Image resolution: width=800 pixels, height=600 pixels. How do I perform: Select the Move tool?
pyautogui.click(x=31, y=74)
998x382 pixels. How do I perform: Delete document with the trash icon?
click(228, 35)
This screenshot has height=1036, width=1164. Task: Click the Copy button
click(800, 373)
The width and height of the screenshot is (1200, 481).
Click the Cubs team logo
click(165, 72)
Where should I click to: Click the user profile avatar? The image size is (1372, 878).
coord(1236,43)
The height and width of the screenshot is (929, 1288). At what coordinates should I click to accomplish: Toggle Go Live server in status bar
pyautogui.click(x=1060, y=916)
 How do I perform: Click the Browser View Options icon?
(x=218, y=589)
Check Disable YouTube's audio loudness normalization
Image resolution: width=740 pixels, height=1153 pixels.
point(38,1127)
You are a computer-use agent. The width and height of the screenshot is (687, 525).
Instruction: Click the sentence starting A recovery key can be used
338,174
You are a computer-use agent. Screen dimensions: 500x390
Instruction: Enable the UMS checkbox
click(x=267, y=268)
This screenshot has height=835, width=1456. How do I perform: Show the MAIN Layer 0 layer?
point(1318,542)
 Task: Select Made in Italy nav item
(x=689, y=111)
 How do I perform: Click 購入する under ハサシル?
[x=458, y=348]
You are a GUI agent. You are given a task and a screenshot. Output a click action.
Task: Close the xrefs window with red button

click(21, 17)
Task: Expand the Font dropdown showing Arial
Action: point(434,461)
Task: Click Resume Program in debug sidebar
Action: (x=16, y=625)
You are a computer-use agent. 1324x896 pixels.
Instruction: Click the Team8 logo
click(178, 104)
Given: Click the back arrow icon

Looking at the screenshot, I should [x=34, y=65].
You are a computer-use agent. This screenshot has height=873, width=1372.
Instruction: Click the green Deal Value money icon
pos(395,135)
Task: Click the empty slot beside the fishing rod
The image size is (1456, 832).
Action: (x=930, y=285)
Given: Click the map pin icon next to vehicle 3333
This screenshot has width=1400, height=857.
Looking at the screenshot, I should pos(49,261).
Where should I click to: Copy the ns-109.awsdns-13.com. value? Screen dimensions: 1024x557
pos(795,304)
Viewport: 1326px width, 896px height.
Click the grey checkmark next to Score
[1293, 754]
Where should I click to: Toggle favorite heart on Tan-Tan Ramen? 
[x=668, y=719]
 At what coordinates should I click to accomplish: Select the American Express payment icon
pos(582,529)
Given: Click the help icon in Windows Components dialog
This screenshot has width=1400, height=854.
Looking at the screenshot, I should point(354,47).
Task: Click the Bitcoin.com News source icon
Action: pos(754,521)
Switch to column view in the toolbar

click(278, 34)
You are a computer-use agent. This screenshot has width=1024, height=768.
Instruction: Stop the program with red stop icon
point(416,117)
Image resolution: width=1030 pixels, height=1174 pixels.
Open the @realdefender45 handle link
•••••
**The problem**
Retype the rows starting with the very first line and going on through the line that contains "click(800, 373)", including that line, and nothing beyond it.

**Written reply**
Image resolution: width=800 pixels, height=600 pixels. How do I perform: Select the Move tool?
pyautogui.click(x=31, y=74)
998x382 pixels. How do I perform: Delete document with the trash icon?
click(228, 35)
This screenshot has height=1036, width=1164. Task: Click the Copy button
click(800, 373)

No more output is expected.